┌─ LESETEXT

„Sorgen muss man ernst nehmen!“

Vor einigen Jahren nannte der Journalist Adam Soboczynski den Satz «Wir müssen die Sorgen der Menschen ernst nehmen» eine «schwer erträgliche Floskel», die aus der therapeutischen Praxis in die politische Debatte übertragen worden sei, dort allerdings schlichtweg nichts tauge. Er erinnerte an eine Videobotschaft, in der Angela Merkel sehr ernst und eindringlich sagte: „Sorgen muss man ernst nehmen, egal, wo sie auftreten.“

Laut Soboczynski ist das ein nicht nur schaler und leerer, sondern auch ein ziemlich gefährlicher Slogan, denn: «Sorgen ernst zu nehmen impliziert eben keineswegs, dass man gewillt ist, die Ursachen der Sorgen zu beseitigen.» Dieser «parteiübergreifende Satz» erlaube Politikerinnen und Politikern «durch seine kokette Unbestimmtheit» vor allem eins, nämlich von Sorgen, Nöten und Ängsten der Menschen so zu sprechen, dass diese ihnen gerade nicht genommen werden, denn in der Politik gehe es darum, «die eigene politische Haltung rhetorisch abzumildern» und «sich durch Unklarheit Handlungsoptionen zu bewahren». Abmildern? Bewahren? Ja, die Tatsache abmildern, dass Angst und Sorge verbreitet werden, um dann einen Zustand herzustellen, der Überwachung und Kontrolle rechtfertigt, dies wiederum deshalb, um Sicherheit und Freiheit zu bewahren. Ein Teufelskreis.

Ein Blick nach innen genügt: Wenn ich nicht achtsam bin, beschäftigen mich vielgestaltige Sorgen und Nöte, und gerade die Sorge, dass der Zeitartikel von Adam Soboczynski die gegenwärtige Situation treffend zum Ausdruck bringt, treibt mich besonders um.

Heute kam mir der Stempel auf einer alten Postkarte aus dem Jahr 1943 zu Gesicht. Das Ganze ist in Großbuchstaben gesetzt und großflächig über sieben Zeilen verteilt, als hätten wir es mit einem wunderschönen Gedicht zu tun: «DER FÜHRER KENNT NUR KAMPF, ARBEIT UND SORGE. WIR WOLLEN IHM DEN TEIL ABNEHMEN, DEN WIR IHM ABNEHMEN KÖNNEN.» Heute wissen wir Menschen (oder wir könnten und vor allem müssten wir es wissen), dass ein zu sorgloser Umgang mit solchen Dingen kein gutes Ende nimmt.

└─
┌─ ERFASSTE DATEN

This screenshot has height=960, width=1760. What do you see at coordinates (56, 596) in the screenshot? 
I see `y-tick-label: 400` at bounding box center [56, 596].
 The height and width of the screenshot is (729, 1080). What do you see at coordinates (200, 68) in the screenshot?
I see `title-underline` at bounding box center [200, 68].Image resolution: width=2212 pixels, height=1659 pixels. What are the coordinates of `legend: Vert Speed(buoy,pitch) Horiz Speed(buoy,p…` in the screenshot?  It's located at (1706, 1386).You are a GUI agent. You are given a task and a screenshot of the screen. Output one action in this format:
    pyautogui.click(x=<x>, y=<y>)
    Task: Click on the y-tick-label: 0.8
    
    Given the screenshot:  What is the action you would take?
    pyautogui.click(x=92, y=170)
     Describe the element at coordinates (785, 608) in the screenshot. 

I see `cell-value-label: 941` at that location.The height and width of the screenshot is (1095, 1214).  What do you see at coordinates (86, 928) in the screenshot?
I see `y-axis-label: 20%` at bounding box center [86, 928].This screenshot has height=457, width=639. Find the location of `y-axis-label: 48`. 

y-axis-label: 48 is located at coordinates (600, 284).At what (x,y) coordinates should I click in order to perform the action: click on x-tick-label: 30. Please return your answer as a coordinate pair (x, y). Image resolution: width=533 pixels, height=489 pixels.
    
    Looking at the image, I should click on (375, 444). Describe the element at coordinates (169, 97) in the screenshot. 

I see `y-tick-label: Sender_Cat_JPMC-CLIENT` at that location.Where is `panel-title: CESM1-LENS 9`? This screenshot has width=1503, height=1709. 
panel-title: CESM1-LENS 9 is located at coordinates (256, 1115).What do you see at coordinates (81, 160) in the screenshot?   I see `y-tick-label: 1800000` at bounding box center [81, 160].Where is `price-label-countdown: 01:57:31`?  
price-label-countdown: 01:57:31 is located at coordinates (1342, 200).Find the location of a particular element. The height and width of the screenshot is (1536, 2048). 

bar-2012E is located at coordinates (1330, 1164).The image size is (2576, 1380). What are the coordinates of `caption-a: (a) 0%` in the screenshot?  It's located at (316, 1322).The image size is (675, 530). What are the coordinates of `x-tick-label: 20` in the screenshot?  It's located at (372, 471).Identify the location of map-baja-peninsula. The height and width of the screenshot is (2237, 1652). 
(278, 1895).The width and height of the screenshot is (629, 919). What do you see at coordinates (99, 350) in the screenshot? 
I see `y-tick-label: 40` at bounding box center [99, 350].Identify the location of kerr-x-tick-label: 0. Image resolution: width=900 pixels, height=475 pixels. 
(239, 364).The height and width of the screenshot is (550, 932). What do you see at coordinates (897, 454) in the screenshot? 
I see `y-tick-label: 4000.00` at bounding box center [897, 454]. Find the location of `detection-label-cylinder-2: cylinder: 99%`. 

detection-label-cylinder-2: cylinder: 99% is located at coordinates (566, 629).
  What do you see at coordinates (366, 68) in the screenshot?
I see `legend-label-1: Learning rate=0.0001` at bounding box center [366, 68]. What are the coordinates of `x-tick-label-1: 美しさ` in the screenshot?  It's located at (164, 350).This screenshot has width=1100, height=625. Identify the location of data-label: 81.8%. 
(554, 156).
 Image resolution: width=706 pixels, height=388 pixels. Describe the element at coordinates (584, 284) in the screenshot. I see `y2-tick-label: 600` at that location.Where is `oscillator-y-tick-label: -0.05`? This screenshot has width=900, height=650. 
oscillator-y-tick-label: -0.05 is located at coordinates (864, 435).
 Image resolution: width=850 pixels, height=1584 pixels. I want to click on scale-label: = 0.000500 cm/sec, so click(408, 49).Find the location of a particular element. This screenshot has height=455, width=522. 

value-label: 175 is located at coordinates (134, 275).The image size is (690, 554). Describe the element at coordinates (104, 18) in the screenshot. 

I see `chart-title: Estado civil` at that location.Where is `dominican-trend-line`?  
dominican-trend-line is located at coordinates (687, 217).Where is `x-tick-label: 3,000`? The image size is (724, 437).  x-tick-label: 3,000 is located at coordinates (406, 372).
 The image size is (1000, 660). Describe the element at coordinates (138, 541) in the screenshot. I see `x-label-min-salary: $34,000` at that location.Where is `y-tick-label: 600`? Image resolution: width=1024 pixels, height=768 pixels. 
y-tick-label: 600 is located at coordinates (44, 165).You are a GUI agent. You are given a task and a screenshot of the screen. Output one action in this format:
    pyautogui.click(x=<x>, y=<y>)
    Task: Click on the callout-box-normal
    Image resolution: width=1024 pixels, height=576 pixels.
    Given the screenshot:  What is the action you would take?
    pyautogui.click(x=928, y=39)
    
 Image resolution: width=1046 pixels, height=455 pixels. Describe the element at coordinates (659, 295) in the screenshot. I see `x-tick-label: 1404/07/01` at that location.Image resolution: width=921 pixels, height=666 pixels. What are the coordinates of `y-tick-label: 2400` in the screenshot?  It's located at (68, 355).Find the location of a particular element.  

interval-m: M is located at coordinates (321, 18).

└─

__ZIEL DER AUFGABE__:
Entscheiden Sie für jede der drei Aussagen, ob sie mit dem Lesetext übereinstimmt, und zitieren Sie dazu die entscheidenden Worte wörtlich.
1. Soboczynski bezeichnet den Satz über die Sorgen der Menschen als schwer erträgliche Floskel.
2. Die Postkarte mit dem Stempel stammt aus dem Jahr 1943.
3. Der Text des Stempels ist über fünf Zeilen verteilt.
Stützen Sie sich ausschließlich auf den Lesetext.

__MUSTERLÖSUNG__:
1. Ja: „eine «schwer erträgliche Floskel»“
2. Ja: „auf einer alten Postkarte aus dem Jahr 1943“
3. Nein: „großflächig über sieben Zeilen verteilt“